### Page

──────────────────────────────

CSE-842-hw3

Problem 1

python p1.py

a. Package used

PyTorch (through the Hugging Face Transformers library)

b. Model used

distilbert-base-uncased

c. Brief description of the model

DistilBERT is a smaller and faster version of the original BERT model. It retains 95% of the performance while being 60% smaller and 2.5 times faster. The 'distilbert-base-uncased' model is based on the BERT 'base' architecture with 12 transformer layers, 768 hidden units, and 12 attention heads. The model is trained on lowercase text, hence the 'uncased' part in the name.

d. Results

The training logs show that the model's performance improved over the course of 3 epochs. The training loss decreased from 1.6176 to 1.1103. The evaluation loss also dropped, going from 1.5995 to 1.1106. The final evaluation loss is 1.1106, which indicates that the model's performance on the test data improved after fine-tuning on the training data. Please note that the performance metrics such as accuracy or F1 score are not provided in the logs, but you can obtain them using the trainer.evaluate() method.

Here's a summary of the loss values in a Markdown table:

Epoch	Training Loss	Evaluation Loss
1	1.6211	1.5995
2	1.4139	1.3510
3	1.1103	1.1106

e. Something new or interesting learned during implementation

During this implementation, I learned how to fine-tune a pre-trained DistilBERT model on a custom dataset (Yelp reviews) using the Hugging Face Transformers library. The code demonstrates how to load a dataset, preprocess it, set up training arguments, and train and evaluate the model using the Trainer class. It also shows how to use a custom tokenizer and apply it to the dataset using the map function.

──────────────────────────────

### Interface element records
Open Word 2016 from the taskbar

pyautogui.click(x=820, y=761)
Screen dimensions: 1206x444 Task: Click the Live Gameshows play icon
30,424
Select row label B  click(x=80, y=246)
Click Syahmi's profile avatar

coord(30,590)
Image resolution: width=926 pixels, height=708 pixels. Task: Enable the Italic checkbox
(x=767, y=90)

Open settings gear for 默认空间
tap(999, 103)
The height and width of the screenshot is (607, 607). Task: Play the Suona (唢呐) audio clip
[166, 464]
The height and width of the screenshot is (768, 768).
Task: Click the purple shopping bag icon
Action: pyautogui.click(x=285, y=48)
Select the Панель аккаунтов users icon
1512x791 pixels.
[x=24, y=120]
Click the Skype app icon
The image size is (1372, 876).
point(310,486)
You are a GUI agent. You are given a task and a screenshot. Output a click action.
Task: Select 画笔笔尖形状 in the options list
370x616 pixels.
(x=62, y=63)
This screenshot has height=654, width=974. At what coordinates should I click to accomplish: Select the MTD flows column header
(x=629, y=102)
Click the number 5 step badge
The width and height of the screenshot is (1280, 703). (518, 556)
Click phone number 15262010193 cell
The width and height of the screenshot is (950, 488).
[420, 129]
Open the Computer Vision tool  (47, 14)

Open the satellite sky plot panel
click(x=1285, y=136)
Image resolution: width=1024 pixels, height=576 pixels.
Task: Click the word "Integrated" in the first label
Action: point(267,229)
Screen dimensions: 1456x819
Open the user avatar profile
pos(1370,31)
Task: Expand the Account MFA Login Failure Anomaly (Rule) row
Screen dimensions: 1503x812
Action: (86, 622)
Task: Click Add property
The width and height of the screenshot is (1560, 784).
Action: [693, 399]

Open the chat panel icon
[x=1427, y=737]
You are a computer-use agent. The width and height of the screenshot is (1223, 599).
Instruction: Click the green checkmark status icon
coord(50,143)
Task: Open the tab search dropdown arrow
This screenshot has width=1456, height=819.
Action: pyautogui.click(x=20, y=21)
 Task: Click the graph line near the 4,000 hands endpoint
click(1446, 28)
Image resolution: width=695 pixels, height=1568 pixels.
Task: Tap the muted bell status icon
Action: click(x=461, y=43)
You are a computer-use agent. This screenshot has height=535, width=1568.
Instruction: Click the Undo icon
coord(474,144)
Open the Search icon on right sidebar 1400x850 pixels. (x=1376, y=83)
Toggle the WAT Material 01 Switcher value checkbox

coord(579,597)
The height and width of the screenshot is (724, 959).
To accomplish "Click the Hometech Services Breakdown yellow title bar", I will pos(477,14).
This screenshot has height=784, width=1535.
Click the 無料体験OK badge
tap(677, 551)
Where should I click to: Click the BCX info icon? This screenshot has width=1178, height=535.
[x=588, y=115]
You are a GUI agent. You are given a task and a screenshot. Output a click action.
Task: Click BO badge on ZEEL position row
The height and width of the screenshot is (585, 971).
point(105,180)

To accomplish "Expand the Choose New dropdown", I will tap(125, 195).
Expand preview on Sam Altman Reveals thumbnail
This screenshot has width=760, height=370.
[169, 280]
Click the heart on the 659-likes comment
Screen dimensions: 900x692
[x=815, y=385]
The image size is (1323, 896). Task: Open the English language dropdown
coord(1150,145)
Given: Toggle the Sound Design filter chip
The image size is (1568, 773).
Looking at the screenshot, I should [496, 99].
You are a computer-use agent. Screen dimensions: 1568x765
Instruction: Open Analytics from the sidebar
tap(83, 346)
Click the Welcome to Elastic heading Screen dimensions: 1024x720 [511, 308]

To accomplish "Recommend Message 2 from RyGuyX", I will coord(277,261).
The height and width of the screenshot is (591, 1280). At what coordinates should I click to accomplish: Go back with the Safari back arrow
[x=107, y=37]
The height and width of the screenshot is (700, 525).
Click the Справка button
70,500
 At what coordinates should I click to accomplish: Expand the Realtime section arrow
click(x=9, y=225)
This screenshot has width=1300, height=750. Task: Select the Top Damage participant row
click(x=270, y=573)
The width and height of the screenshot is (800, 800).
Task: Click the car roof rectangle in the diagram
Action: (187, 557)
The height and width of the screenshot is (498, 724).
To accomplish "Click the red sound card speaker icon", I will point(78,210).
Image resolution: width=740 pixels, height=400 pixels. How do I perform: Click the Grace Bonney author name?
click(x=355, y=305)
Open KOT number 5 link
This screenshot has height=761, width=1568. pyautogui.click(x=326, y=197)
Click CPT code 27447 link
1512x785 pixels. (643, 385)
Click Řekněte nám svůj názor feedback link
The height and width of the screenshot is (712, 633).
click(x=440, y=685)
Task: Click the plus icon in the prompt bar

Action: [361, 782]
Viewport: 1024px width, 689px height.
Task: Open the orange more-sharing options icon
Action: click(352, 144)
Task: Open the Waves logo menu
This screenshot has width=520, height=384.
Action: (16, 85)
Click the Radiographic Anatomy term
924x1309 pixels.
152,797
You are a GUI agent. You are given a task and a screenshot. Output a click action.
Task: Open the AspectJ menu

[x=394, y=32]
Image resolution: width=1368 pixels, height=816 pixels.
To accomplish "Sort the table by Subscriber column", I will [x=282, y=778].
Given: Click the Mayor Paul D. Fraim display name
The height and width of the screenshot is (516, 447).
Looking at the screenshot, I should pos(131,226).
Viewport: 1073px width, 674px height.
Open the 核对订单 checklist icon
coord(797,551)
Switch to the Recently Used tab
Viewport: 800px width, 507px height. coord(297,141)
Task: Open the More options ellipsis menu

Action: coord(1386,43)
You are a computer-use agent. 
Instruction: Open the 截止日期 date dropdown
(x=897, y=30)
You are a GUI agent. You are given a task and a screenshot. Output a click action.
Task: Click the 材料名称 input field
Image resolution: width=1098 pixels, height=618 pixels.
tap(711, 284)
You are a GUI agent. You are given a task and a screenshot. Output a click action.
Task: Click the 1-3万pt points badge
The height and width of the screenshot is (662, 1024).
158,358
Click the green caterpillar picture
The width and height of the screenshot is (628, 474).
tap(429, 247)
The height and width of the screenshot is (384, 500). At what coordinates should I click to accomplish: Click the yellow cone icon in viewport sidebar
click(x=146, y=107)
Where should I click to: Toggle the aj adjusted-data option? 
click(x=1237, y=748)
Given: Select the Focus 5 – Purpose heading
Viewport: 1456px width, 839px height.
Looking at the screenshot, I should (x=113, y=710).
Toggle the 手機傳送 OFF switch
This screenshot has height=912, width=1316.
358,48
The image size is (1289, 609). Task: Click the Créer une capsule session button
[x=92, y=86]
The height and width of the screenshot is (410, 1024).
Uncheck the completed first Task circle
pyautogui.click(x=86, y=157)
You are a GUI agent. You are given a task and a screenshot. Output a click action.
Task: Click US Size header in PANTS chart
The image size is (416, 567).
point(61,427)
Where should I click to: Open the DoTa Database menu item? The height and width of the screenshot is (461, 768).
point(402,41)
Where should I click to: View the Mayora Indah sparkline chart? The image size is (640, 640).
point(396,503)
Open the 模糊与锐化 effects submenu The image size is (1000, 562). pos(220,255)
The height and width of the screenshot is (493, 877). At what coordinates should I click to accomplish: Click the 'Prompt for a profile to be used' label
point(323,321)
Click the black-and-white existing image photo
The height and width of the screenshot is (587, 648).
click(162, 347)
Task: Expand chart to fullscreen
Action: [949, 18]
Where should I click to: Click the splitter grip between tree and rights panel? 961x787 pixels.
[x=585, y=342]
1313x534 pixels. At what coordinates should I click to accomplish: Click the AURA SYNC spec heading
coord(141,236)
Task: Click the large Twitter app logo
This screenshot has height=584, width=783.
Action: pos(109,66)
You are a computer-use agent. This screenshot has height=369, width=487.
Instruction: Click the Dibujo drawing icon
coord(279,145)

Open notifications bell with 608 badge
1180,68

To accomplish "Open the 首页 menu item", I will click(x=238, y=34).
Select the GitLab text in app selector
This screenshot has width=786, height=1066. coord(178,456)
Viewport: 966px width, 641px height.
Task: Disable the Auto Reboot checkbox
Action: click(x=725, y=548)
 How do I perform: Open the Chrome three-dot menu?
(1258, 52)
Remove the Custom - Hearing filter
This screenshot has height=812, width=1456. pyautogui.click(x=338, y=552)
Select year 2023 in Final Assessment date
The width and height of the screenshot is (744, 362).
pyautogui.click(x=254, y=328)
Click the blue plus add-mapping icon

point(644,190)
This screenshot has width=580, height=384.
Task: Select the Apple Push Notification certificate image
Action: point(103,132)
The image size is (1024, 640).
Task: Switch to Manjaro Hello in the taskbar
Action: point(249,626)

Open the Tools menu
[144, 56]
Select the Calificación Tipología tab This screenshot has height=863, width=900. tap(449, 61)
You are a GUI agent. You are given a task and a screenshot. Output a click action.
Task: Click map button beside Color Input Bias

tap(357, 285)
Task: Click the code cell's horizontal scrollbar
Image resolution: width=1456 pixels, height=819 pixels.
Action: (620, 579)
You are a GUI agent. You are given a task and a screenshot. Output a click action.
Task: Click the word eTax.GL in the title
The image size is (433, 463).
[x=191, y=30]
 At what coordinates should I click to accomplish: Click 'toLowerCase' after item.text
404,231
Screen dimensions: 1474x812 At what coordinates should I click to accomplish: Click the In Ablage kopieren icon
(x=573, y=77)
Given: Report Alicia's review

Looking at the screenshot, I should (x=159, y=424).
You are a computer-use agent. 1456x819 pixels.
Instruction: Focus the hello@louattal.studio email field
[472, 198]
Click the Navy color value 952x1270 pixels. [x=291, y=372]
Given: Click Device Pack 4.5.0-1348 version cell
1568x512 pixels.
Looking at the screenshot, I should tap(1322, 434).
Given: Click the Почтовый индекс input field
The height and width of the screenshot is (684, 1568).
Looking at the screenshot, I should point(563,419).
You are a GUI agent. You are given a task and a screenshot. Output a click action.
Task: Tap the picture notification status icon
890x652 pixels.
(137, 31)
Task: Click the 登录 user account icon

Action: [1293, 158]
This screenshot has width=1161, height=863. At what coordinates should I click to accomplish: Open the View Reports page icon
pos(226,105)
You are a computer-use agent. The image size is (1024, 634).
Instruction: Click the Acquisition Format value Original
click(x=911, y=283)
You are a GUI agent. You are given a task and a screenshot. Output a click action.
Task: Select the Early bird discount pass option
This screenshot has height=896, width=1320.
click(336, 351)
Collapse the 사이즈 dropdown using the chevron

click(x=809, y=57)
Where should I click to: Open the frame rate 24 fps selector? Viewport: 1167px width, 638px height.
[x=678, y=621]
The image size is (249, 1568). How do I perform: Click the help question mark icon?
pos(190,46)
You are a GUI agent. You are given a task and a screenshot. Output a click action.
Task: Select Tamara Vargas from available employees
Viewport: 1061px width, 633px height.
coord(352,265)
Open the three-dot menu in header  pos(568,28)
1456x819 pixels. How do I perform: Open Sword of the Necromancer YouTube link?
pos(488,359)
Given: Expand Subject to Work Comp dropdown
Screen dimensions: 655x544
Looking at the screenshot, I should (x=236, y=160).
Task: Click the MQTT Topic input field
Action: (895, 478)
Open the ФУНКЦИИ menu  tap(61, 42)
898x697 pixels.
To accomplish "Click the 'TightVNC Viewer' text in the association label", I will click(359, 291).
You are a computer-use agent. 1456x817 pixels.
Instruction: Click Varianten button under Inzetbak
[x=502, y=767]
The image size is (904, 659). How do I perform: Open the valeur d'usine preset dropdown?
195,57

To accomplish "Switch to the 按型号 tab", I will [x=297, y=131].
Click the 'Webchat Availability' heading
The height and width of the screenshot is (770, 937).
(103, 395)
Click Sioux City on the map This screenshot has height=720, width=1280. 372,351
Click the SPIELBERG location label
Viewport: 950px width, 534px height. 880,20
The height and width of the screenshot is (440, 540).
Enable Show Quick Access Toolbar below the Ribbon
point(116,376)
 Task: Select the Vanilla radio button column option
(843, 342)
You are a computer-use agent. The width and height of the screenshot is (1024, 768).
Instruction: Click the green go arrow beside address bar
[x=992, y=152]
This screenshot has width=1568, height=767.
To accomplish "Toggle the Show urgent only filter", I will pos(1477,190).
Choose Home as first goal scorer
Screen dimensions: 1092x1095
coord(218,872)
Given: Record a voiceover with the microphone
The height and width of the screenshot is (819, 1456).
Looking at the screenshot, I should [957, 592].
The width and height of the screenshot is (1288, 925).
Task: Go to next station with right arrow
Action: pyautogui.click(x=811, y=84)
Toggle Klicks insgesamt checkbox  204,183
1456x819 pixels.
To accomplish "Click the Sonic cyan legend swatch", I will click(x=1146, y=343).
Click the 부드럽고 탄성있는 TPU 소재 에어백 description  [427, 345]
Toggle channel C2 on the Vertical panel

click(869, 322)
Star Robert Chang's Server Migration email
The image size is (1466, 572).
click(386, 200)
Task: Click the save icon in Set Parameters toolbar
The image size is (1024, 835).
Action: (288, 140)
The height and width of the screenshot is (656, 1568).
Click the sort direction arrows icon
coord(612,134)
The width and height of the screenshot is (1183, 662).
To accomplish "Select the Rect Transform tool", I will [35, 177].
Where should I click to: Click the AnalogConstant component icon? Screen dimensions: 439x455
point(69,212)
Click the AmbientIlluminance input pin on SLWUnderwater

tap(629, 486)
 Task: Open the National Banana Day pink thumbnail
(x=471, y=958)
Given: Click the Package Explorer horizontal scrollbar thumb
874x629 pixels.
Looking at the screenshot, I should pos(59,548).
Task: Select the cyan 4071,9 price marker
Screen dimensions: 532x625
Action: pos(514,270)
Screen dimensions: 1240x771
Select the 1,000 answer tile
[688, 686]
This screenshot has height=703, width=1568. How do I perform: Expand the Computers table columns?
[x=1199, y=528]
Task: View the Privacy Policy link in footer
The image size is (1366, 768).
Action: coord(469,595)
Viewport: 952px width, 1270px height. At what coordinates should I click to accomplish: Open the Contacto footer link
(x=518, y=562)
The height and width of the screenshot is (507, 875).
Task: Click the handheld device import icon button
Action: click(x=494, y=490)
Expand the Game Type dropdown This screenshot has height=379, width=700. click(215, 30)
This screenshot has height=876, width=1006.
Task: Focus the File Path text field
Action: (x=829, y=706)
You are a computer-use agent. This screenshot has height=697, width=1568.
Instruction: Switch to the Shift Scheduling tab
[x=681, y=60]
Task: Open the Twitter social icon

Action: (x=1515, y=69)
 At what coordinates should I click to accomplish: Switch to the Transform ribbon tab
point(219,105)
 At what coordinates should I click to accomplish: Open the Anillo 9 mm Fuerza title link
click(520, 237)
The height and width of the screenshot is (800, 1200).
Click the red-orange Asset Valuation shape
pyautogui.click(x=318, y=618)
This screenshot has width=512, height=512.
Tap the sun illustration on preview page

──────────────────────────────

### Task instructions
Please use the homework write-up to explain why the chosen model has "uncased" in its name.

### In response
The model is trained on lowercase text, and that is why its name, distilbert-base-uncased, includes "uncased."